This trial is active, not recruiting.

Condition depressive disorder
Treatment depression care management
Sponsor University of Washington
Collaborator National Institute of Mental Health (NIMH)
Start date November 2009
End date May 2015
Trial size 205 participants
Trial identifier NCT01096316, 1R01MH085668, 37061-G


Major depressive disorder (MDD) is a common disabling illness that disproportionately affects women, with prevalence rates two times those of men. In addition to suffering, MDD has been shown to have a marked effect on social and vocational functioning, with increased disability, lost productivity, and excess mortality. Women with MDD have an increased prevalence of comorbid anxiety disorders and medical conditions.

Our model of care utilizes a social worker as a depression care manager (DCM) to support both patients and physicians in optimizing care in the OB-GYN clinical setting. This intervention will be compared to usual care for depression.

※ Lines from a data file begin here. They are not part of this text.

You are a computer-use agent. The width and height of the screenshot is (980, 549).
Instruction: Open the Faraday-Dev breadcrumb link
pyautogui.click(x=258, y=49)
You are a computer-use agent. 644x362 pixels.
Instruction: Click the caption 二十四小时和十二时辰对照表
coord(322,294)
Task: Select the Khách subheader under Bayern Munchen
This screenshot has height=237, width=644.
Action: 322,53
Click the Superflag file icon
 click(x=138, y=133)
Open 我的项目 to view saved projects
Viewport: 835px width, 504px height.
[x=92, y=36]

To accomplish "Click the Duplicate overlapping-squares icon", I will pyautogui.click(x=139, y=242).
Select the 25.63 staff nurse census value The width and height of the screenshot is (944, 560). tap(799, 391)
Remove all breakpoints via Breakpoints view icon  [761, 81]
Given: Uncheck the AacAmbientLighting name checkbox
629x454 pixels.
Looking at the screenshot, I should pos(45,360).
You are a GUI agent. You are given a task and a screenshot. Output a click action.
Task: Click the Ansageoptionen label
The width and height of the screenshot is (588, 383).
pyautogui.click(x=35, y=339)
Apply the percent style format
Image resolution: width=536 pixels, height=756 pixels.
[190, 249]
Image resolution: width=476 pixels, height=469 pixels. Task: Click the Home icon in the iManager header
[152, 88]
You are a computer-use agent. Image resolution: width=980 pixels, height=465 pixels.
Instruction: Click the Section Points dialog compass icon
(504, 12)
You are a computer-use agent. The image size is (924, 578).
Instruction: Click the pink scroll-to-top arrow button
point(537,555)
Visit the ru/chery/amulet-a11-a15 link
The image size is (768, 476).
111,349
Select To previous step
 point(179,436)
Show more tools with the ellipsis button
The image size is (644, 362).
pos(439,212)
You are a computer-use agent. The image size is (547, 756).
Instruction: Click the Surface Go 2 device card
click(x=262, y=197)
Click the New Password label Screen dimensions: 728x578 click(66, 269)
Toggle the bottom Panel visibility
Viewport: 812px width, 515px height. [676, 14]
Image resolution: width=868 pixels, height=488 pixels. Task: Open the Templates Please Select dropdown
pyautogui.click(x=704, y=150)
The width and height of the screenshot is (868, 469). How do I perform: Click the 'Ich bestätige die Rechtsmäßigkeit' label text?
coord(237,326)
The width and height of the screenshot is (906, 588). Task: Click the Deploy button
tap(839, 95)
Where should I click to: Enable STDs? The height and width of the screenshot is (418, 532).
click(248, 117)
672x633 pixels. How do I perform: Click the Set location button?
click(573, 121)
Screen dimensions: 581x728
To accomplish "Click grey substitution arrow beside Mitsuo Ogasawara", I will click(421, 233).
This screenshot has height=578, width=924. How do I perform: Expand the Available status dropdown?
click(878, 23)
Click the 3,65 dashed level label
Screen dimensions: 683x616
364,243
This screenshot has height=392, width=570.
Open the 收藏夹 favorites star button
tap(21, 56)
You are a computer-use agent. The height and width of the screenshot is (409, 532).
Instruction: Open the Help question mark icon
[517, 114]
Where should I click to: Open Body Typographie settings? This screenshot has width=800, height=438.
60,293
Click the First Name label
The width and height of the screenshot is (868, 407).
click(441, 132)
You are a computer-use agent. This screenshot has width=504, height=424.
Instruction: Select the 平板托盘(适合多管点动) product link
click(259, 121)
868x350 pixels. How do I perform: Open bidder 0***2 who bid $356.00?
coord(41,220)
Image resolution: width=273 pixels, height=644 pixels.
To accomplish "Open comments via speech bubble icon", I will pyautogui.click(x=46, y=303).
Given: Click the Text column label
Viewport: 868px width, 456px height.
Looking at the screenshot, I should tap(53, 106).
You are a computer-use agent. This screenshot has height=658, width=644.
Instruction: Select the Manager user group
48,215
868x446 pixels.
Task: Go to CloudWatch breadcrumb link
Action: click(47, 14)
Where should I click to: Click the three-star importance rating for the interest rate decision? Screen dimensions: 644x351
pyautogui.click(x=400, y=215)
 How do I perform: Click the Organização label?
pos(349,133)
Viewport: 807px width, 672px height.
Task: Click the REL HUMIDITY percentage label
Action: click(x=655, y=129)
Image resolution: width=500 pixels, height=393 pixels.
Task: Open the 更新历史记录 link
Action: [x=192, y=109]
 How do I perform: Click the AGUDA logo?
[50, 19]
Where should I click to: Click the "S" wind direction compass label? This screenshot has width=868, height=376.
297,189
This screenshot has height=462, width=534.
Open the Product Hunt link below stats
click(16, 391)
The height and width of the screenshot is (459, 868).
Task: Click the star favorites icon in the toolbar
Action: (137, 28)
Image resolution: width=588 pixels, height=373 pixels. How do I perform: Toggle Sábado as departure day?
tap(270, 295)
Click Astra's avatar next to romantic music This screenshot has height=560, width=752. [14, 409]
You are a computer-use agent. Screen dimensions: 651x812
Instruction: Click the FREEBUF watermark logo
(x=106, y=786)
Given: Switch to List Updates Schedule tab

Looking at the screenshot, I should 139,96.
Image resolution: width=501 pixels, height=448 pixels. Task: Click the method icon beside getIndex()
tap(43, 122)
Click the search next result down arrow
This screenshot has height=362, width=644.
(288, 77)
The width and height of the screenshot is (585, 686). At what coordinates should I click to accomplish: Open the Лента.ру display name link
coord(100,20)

United States No locations recruiting
Other countries No locations recruiting

Study Design

Allocation randomized
Endpoint classification efficacy study
Intervention model parallel assignment
Masking open label
Primary purpose treatment
The intervention will integrate care between a depression care manager, consulting study team (psychiatry, psychology, OB-GYN researchers) and OB-GYN clinic providers. The 3-part intervention includes: enhanced education of patients and providers engagement of patients depression care management with patient choice of initial antidepressant medication or Problem-Solving Treatment-Primary Care and behavioral activation.
depression care management Study Intervention
The intervention is conducted by a social worker who has the role of a Depression Care Manager (DCM). First, a unique engagement session develops rapport with the DCM, providing education and identifying health concerns. DCM meets in-person and/or by phone every 1-2 weeks for 12 weeks, then monthly for the rest of the 12-month intervention. Patients choose either medication or Problem-Solving Treatment-Primary Care therapy. Depressive symptoms are assessed at each visit with the PHQ-9, as well as response to medications or to PST, with a total of 8 PST-PC sessions. Patients with inadequate response after 8 weeks to the first choice will switch or combine treatments. Providers are given extensive feedback about the patient's health care concerns.
(No Intervention)
Patients randomized to Usual Care Arm will be informed of their diagnosis and encouraged to inform her OB-GYN provider about her depression diagnosis. Patients will be encouraged to proceed with care using any primary care or specialty services normally available to them inside/outside their OB-GYN clinic. All treatment decision for Usual Care Arm patients are left to the OB-GN provider.

Primary Outcomes

Depression Treatment Outcome
time frame: 12 months
Functional Outcome
time frame: 12 months

Secondary Outcomes

Quality of Depression Care Indicators
time frame: 12 months
Potential Facilitators and Barriers to Sustainability
time frame: 18 months

Eligibility Criteria

Female participants at least 18 years old.

Inclusion Criteria: - PHQ-9 score ≥10 for Major Depressive Disorder (with 1 cardinal symptom) and/or ≥10 for Dysthymia (with 1 cardinal symptom) - MINI confirmation of PHQ-9 diagnoses - Access to a telephone - English-speaking Exclusion Criteria: - High suicide risk (PHQ-9 response) - ≥2 prior suicide attempts - Lifetime history of schizophrenia or bipolar disorder (MINI response) - Substance abuse/dependence within the previous 3 months (CAGE-AID) - Current severe intimate partner violence - Currently seeing a psychiatrist

Additional Information

Official title Reducing Disparities and Improving Care for Depression in OB-GYN Clinics: Depression Attention for Women Now (The DAWN Study)
Principal investigator Wayne Katon, MD
Description A large number of women receive their routine care in OB-GYN clinics, including a disproportionate percentage of low-income and minority women. For many of these women, OG-GYNs are the only provider they see on a regular basis. OB-GYNs take care of women across their lifespan, addressing gynecologic, health care maintenance, pregnancy and primary care concerns in their everyday practices. There are multiple aspects of OG-GYN care that are uniquely suited for detection and treatment of depression, but there are also significant barriers to such care that must be addressed. In this randomized controlled trial, we are testing this depression care management program for women attending two OB-GYN clinics in the University of Washington health care system. Our research aims to test the hypothesis that a depression care management intervention, integrated into the OB-GYN clinic setting, will improve treatment outcomes for depression, functional outcomes, and satisfaction with depression care. The results of our research will greatly impact clinical care by satisfying an unmet need for effective depression services for women seen in OB-GYN clinical settings. The study compares a depression care management intervention, delivered by a depression care manager, to usual care for depression in the clinics. The primary aims of the study are to evaluate, compared to usual care, a depression intervention consisting of enhanced education, engagement, and depression care management (with a choice of antidepressant medication monitoring and/or provision of brief psychotherapy).
Trial information was received from ClinicalTrials.gov and was last updated in August 2014.
Information provided to ClinicalTrials.gov by University of Washington.